Basilica Cistern 99 72
Basilica Cistern 99 ©1999 Trici Venola.

PARISIAN CHAGRIN There’s an account from a Western visitor to ‘Constantinople’ whose host took him down into the Cistern by canoe in the latter 1800s. He looked up and, awestruck, recognized Roman capitals. “The blighter doesn’t even know what he has,” he fumed in 19th Century French. But all I can think is how lucky he was to see it by boat and torchlight.

TAKE ONE, 1999

First Take on Medusas 72
First Take Medusa ©1999 Trici Venola

Here’s my first-ever drawing of the Medusas.  I  must have noticed that Upside-Down Medusa really doesn’t have pupils in her eyes. I’m always saying Draw what you see, not what you think you see– perhaps I didn’t understand it, so it just “wasn’t there.”
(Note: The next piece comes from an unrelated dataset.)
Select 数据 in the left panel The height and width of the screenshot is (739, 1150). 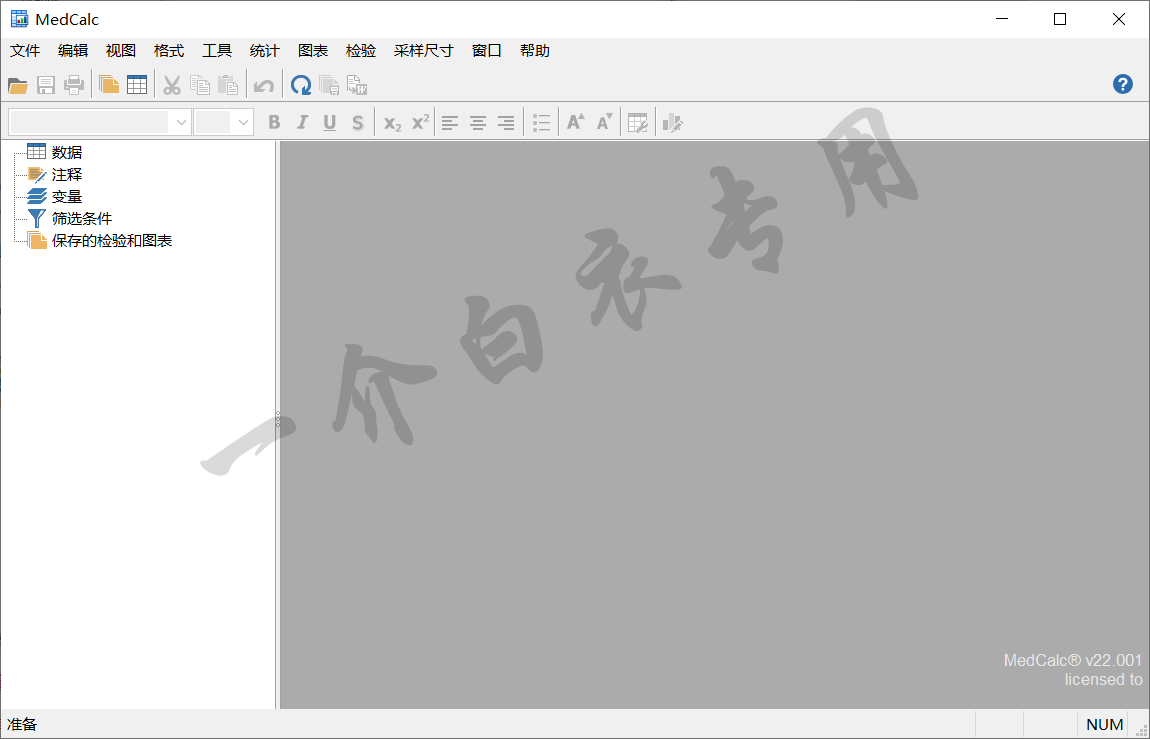pyautogui.click(x=67, y=153)
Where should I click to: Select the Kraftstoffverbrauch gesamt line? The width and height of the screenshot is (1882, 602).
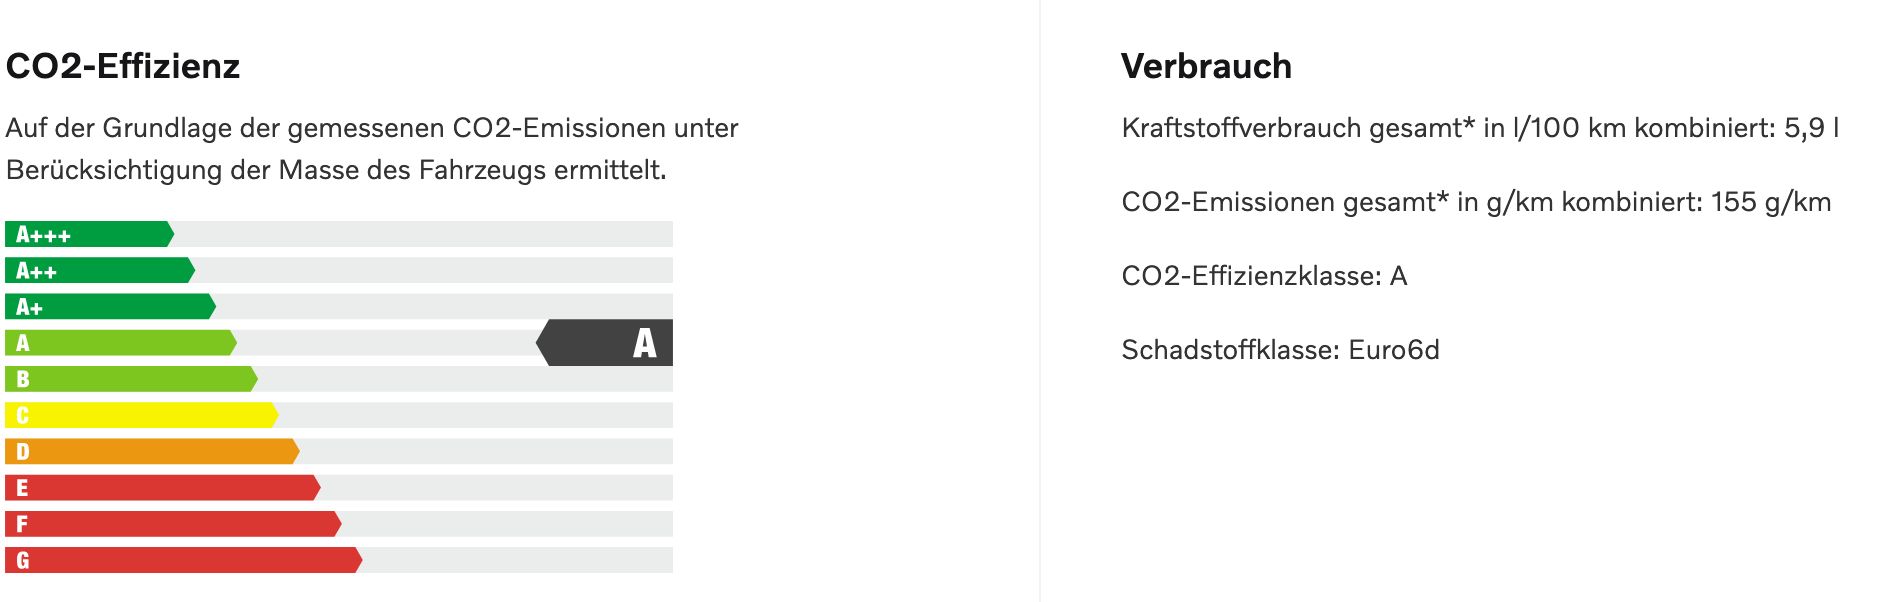1480,128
“So I’m sitting down there drawing the Medusa,” I told my friend Mike, back on that first visit in ’99, “and every tour guide is saying that she’s upside down so–“

“So she won’t turn you to stone?”  he said, grinning. Mike’s from the neighborhood.

“Yes!  And there’s another Medusa below the column next to her and it’s sideways— is that why?”

“No!  They just needed a piece that big.  Those Byzantines, they used everything the Romans left lying around.”